Imagine this scenario from a recent case that was tried to verdict. A construction contract for a large building renovation included the installation of two elevators. The contract documents and specifications (all drafted by the building owner) identified the specific elevator equipment and required that it be installed by that equipment manufacturer or a manufacturer-approved installer. In addition, state regulatory laws required that any elevator equipment be installed by a state-licensed elevator mechanic and inspected by a state-licensed elevator inspector. These same regulations prohibited the general contractor from even purchasing the equipment. The scope of work with the owner required the general contractor to “procure and install” the elevators, but under the same contract documents and state regulations, the general contractor had no control in the selection of the equipment, the selection of the subcontractor, or the installation itself. The installation was completed and the elevators were placed into service. Though operational, the elevators were wrought with breakdowns and service calls, which were ultimately determined to have resulted from a poor installation by the subcontractor.
Despite clear evidence that the general contractor had no involvement in the installation, no means or ability to control the installation, and no expertise to assess the quality of the installation, the general contractor could not escape the contractual requirement to “install” the equipment. A jury found the general contractor liable for breach of contract and responsible for the improper installation. Faced with work completed exclusions in all applicable insurance contracts, the general contractor can only hope to collect on a breach of subcontract claim, assuming the subcontractor is solvent.
This example highlights an extreme situation where the general contractor was found contractually obligated despite being completely powerless to ensure the work was performed correctly. But in today’s highly specialized world, general contractors often find themselves in similar situations with the lack of expertise to manage and inspect work of specialized subcontractors. In such situations, the general contractor should proactively look for ways to manage and allocate this risk as part of the initial contract and subcontract formation.
This risk management and allocation can be accomplished in a number of ways:
First, every effort should be made to draft and modify contract obligations to limit or exclude certain highly specialized and regulated work from the scope of the contract. In the above example, the specifications and the law did not allow the general contractor to select the equipment, choose the subcontractor, participate in the installation, or perform the inspections necessary to place the elevators into service. The scope of work in the contract should be drafted to manage the risk for the general contractor that would result in contract performance upon meeting only those markers it can actually achieve.
Second, the general contractor should consider completion waivers to release future claims against the contractor related to the specialized work (in this case, after the elevators were inspected and placed into service by a licensed inspector).

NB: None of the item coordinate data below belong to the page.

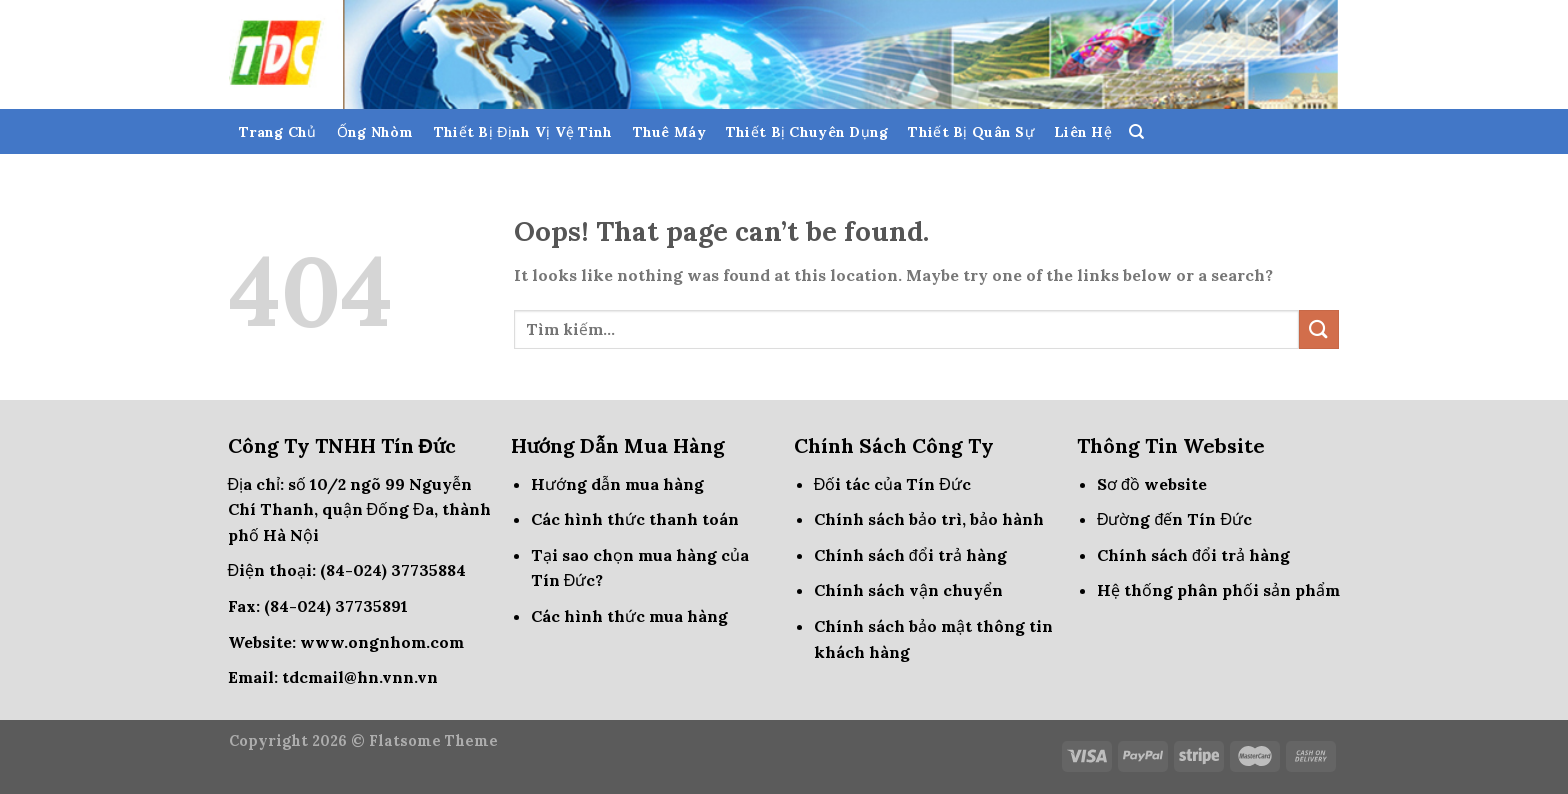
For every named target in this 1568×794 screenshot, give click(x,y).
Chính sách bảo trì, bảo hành (929, 519)
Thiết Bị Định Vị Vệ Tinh (523, 132)
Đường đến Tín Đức (1174, 519)
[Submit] (1319, 329)
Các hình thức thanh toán (635, 519)
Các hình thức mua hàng (629, 616)
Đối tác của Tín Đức (892, 484)
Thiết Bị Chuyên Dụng (807, 132)
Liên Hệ (1083, 132)
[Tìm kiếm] (1136, 132)
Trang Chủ (278, 132)
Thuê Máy (669, 132)
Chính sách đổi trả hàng (910, 555)
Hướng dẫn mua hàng (617, 484)
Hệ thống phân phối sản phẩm (1218, 590)
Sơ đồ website (1152, 484)
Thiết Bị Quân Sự (970, 132)
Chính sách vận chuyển (908, 590)
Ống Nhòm (375, 132)
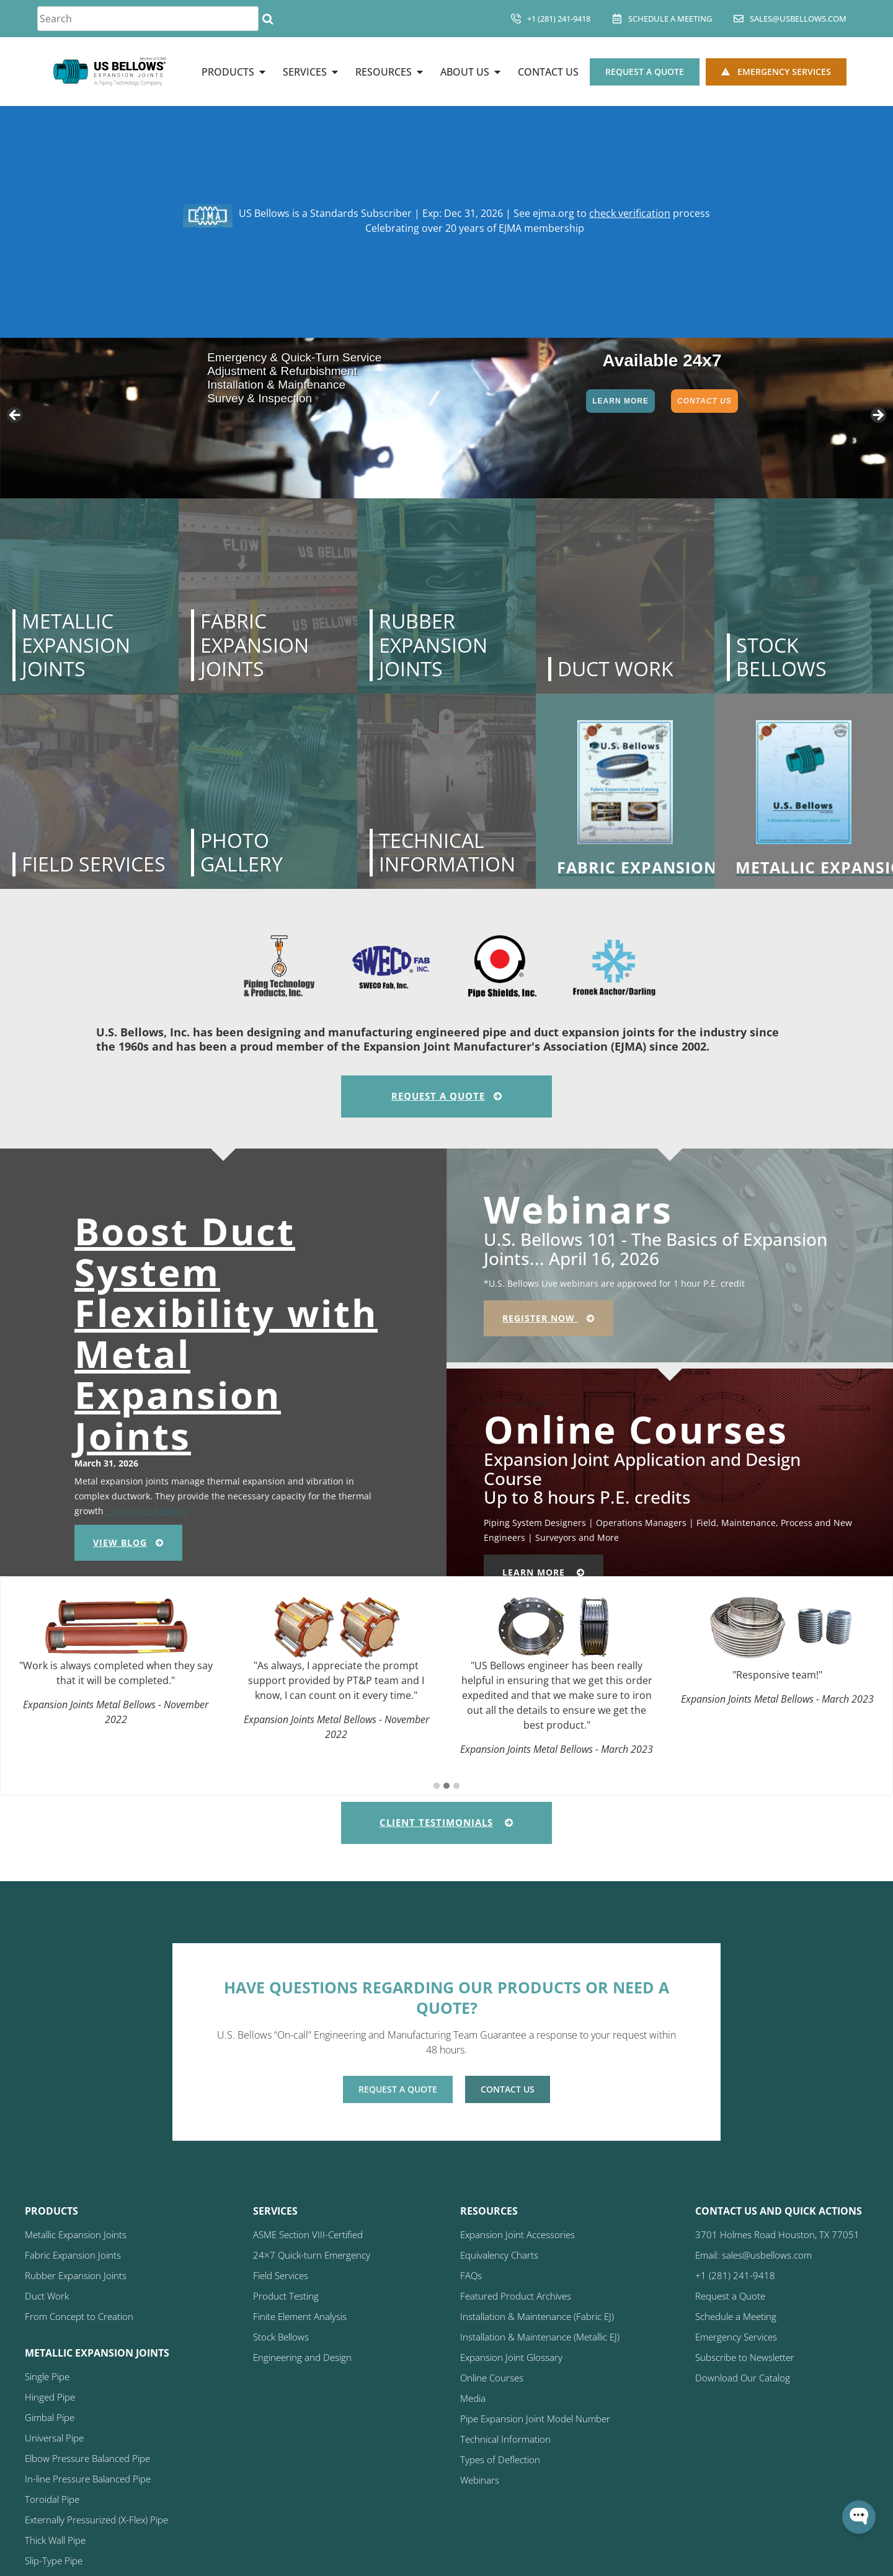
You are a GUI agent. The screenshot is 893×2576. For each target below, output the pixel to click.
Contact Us (704, 401)
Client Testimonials (446, 1822)
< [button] (15, 416)
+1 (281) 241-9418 (558, 18)
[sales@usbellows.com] (739, 19)
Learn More (620, 401)
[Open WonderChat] (859, 2517)
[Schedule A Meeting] (617, 19)
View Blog (128, 1542)
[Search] (268, 18)
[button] (437, 1786)
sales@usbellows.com (798, 18)
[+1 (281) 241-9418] (516, 19)
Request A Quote (446, 1096)
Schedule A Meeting (670, 18)
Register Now (548, 1318)
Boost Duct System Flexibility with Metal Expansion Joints (226, 1333)
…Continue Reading (145, 1511)
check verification (629, 213)
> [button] (877, 416)
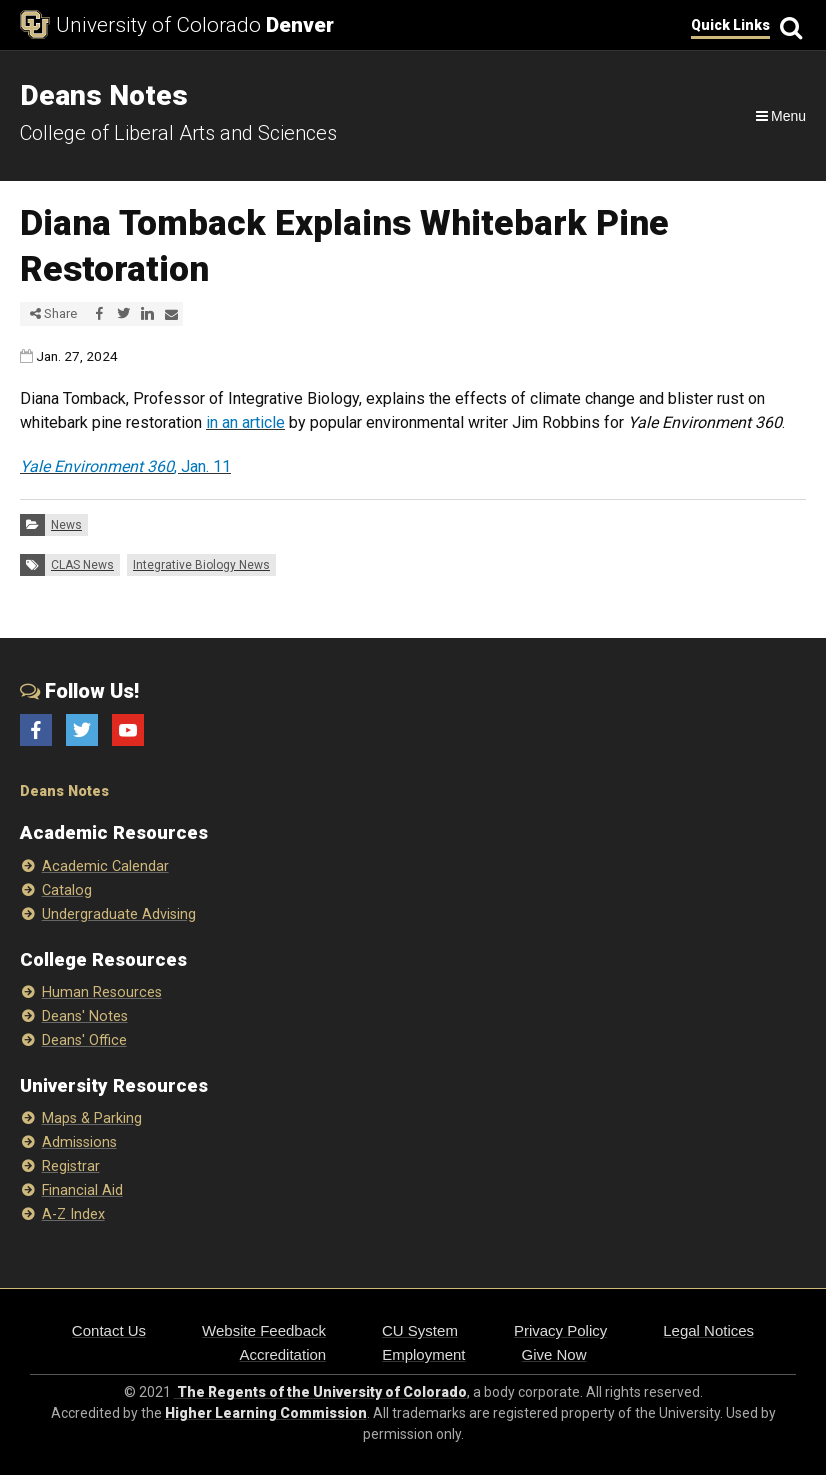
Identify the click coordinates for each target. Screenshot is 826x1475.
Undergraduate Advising (119, 914)
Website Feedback (264, 1330)
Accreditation (282, 1354)
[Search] (788, 25)
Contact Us (109, 1330)
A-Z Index (73, 1214)
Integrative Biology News (201, 565)
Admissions (79, 1142)
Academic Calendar (105, 866)
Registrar (71, 1166)
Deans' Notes (85, 1016)
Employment (423, 1354)
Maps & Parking (92, 1118)
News (66, 525)
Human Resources (102, 992)
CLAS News (82, 565)
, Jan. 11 (125, 466)
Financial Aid (82, 1190)
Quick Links (730, 25)
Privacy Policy (560, 1330)
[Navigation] (779, 116)
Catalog (67, 890)
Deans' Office (84, 1040)
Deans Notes (64, 791)
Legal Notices (708, 1330)
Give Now (554, 1354)
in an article (245, 422)
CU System (420, 1330)
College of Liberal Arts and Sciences (178, 133)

Third, a general contractor should require a specific warranty that covers the subcontractor’s work be provided to the owner. This warranty should be granted directly to the owner from the subcontractor and provide a remedy at law for the owner directly against the subcontractor for the quality of the specialized work.
Fourth, a subcontractor performance bond should be considered or negotiated as part of the contract price. While performance bonds have typically been used to ensure a general contractor’s faithful performance of its contract with the owner, general contractors should also consider requiring performance bonds from their first-tier subcontractors to manage and allocate the specialized risk that is inherent in many current construction projects.
While these options may require certain monetary concessions as part of the initial contract price or in negotiations with subcontractors, this is likely money well spent. Reliance on contractual remedies against a subcontractor simply may not provide the general contractor with adequate remedy and protection. In the example above, the subcontractor is likely insolvent, and a judgment for breach of subcontract is likely uncollectable. Bottom line: careful review and planning in the initial contract negotiation phase is critical in today’s construction climate to properly manage and allocate risk.